# Love Potion no 9.



## Stroodlepuff (30/1/15)

*LOVE POTION NO. 9*

*ITS VALENTINES MONTH AND WE AT VAPE KING WANT TO SHOW OUR LOYAL FANS SOME LOVE!*

*ALL ORDERS OVER R500.00 FOR THE MONTH OF FEBRUARY WILL RECEIVE A FREE BOTTLE OF THIS SEDUCTIVE BLEND, IT WILL ALSO BE AVAILABLE FOR PURCHASE AT R65.00 FOR THE MONTH OF FEBRUARY!*

*WHAT IS LOVE POTION NO. 9?*

*A LOVESOME BLEND OF RED BERRIES, FIZZY SHERBET AND A SEDUCTIVE VANILLA WITH A TOUCH OF CHERRY DROPS! THIS IS JUST THE VAPE TO SET THE MOOD WITH THAT SOMEONE SPECIAL!*

*THIS WILL BE AVAILABLE FROM 01-02-2015 AND WILL ONLY BE SOLD UNTIL 28-02-2015 (UNLESS YOU WANT MORE OF COURSE!)*


*

*



​

Reactions: Like 8


----------



## Rob Fisher (30/1/15)

Nice one! Love this kind of marketing! It rocks!

Reactions: Thanks 1


----------



## Stroodlepuff (30/1/15)

Rob Fisher said:


> Nice one! Love this kind of marketing! It rocks!



Thanks Uncle Rob

Reactions: Like 1


----------



## Yiannaki (31/1/15)

Stroodlepuff said:


> View attachment 20463
> 
> 
> 
> ...



Sounds interesting  will definitely pick up a bottle! Although with all the yummy new liquids coming in, a R500 + bill is a definite!

Reactions: Thanks 1


----------



## gripen (5/2/15)

ok fantastic marketing and you will see me soon to get some of that love potion.watch out boys vapeking is on fire.you rock vapeking keep up the good work.

Reactions: Thanks 2


----------



## saiman (6/2/15)

I picked up one of these bottles the other day. if you love sherbet this one is for you.

Reactions: Like 2 | Informative 1


----------



## gripen (6/2/15)

cool thanks @saiman will surtanley give it a shot


----------



## saiman (6/2/15)

gripen said:


> cool thanks @saiman will surtanley give it a shot


I must warn you though. Its very sweet and very intense. I think if its more than one tank you inevitably end up dilluting it. I mixed it with some of my strong tobacco flavour leftovers to balance the sweetness


----------



## gripen (7/2/15)

thanks @saiman i will keep that in mind.test it and see,how long has youre mix been steeping for


----------



## saiman (7/2/15)

To be very honest I am a loyal Vapeking customer but this one was a lemon. The sherbet and cherry is so intense that I couldnt take more than half a tank. I.mixed it half half with tobacco flavour and it even killed the tobacco taste. Not sure if its me but if feel taste notes should be subtle not in your face​

Reactions: Thanks 1


----------



## Stroodlepuff (7/2/15)

saiman said:


> To be very honest I am a loyal Vapeking customer but this one was a lemon. The sherbet and cherry is so intense that I couldnt take more than half a tank. I.mixed it half half with tobacco flavour and it even killed the tobacco taste. Not sure if its me but if feel taste notes should be subtle not in your face​



Thanks for the feedback Saiman  We have altered it slightly since the original batch let me know if you would like me to send you a new one

Reactions: Like 1


----------



## gripen (7/2/15)

very good service @Stroodlepuff.keep up the good work.thats custemer service.
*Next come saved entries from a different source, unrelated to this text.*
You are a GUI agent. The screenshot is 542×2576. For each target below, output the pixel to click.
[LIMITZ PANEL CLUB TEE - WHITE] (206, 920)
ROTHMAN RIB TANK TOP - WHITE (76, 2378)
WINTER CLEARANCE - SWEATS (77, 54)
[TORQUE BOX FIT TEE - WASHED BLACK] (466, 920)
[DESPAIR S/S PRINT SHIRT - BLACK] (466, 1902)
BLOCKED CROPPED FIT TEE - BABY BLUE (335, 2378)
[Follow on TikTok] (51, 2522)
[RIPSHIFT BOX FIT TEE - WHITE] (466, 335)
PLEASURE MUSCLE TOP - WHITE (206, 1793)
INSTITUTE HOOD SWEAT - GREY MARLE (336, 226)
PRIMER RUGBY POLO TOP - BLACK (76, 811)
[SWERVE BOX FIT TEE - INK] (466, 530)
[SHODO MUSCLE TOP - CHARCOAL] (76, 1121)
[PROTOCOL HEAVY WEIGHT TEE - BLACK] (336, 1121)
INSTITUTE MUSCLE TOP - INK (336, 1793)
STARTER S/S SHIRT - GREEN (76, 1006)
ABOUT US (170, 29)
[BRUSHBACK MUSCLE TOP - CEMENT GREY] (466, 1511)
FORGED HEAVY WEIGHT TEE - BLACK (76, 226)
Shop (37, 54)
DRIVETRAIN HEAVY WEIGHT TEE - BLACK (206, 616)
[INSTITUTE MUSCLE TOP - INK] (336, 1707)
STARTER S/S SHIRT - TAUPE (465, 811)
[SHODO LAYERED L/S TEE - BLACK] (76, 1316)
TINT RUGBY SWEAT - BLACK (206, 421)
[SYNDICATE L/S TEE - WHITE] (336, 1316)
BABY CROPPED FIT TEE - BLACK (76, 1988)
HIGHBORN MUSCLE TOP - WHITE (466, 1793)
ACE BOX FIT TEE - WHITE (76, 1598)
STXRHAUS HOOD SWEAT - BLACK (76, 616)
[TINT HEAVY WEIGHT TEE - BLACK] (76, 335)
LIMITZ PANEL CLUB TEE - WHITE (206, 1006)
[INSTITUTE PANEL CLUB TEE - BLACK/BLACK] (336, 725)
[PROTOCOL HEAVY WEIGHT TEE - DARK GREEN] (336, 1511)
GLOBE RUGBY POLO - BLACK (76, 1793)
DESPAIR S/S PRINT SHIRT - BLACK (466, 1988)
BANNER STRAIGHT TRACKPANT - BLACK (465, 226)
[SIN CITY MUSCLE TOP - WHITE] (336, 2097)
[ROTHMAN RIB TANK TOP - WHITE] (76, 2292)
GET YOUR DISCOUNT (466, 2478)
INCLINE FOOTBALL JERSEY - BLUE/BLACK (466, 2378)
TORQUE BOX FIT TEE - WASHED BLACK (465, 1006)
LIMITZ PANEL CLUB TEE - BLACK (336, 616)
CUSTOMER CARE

Reactions: Agree 1 | Thanks 1


----------



## saiman (7/2/15)

Stroodlepuff said:


> Thanks for the feedback Saiman  We have altered it slightly since the original batch let me know if you would like me to send you a new one


Wow thanks thats very kind and generous. I will give this one a miss because I think I had enough sherbet and cherry for a long time. Flavourwise you guys have done an excellent job on Caramel toffee, Belgium waffle and traditional tobacco (albeit its more a secret flavour to me than tobacco). The caramel toffee is superb. Irish cream also pretty allright. Berry blaze and love potion i found very overpowering and strawberry cream slightly offish. Well its a journey and I am glad I have access to.proudly ZA juice at a good price.

Reactions: Like 1 | Informative 1


----------



## Stroodlepuff (7/2/15)

saiman said:


> Wow thanks thats very kind and generous. I will give this one a miss because I think I had enough sherbet and cherry for a long time. Flavourwise you guys have done an excellent job on Caramel toffee, Belgium waffle and traditional tobacco (albeit its more a secret flavour to me than tobacco). The caramel toffee is superb. Irish cream also pretty allright. Berry blaze and love potion i found very overpowering and strawberry cream slightly offish. Well its a journey and I am glad I have access to.proudly ZA juice at a good price.



Thanks for the feedback  we are busy refining our flavours so be sure to give them a try again

Reactions: Like 1


----------



## Silver (7/2/15)

@Stroodlepuff , talking flavours, have there been any alterations to VK Grape Soda and VK Pina Colada in the past few months?

Reactions: Like 1


----------



## saiman (7/2/15)

Silver said:


> @Stroodlepuff , talking flavours, have there been any alterations to VK Grape Soda and VK Pina Colada in the past few months?


Never tried those. Your thoughts?


----------



## Stroodlepuff (7/2/15)

Silver said:


> @Stroodlepuff , talking flavours, have there been any alterations to VK Grape Soda and VK Pina Colada in the past few months?


Nope

Reactions: Thanks 1


----------



## gripen (7/2/15)

i love youre apple pie and had some of youre apple,like it very much.and R80 for 20ml is a very good price,compering to other juice where you pay allot more for 15ml.but at the end of the day everyone has to make some money and even if you pay R300,if the juice is good customers will be back for more.and then again with service like that you will always have customers cumming back for more.graet job.


----------



## Silver (7/2/15)

saiman said:


> Never tried those. Your thoughts?



Hi @saiman 

I liked those two. Both are lovely juices. Have reviewed both 

Grape Soda reminds me of Fanta Grape. Lovely
Pina Colada is very tasty. Island style. 

You can find my reviews on this page
http://www.ecigssa.co.za/silvers-juice-reviews.t5421/
Just scroll down to Vape King

Reactions: Agree 1


----------



## rogue zombie (8/2/15)

@saiman why don't you just add some unflavoured VG?

I've actually come to find most juices to contain too much flavour. So I soften most of them with VG.

Reactions: Like 1 | Agree 1


----------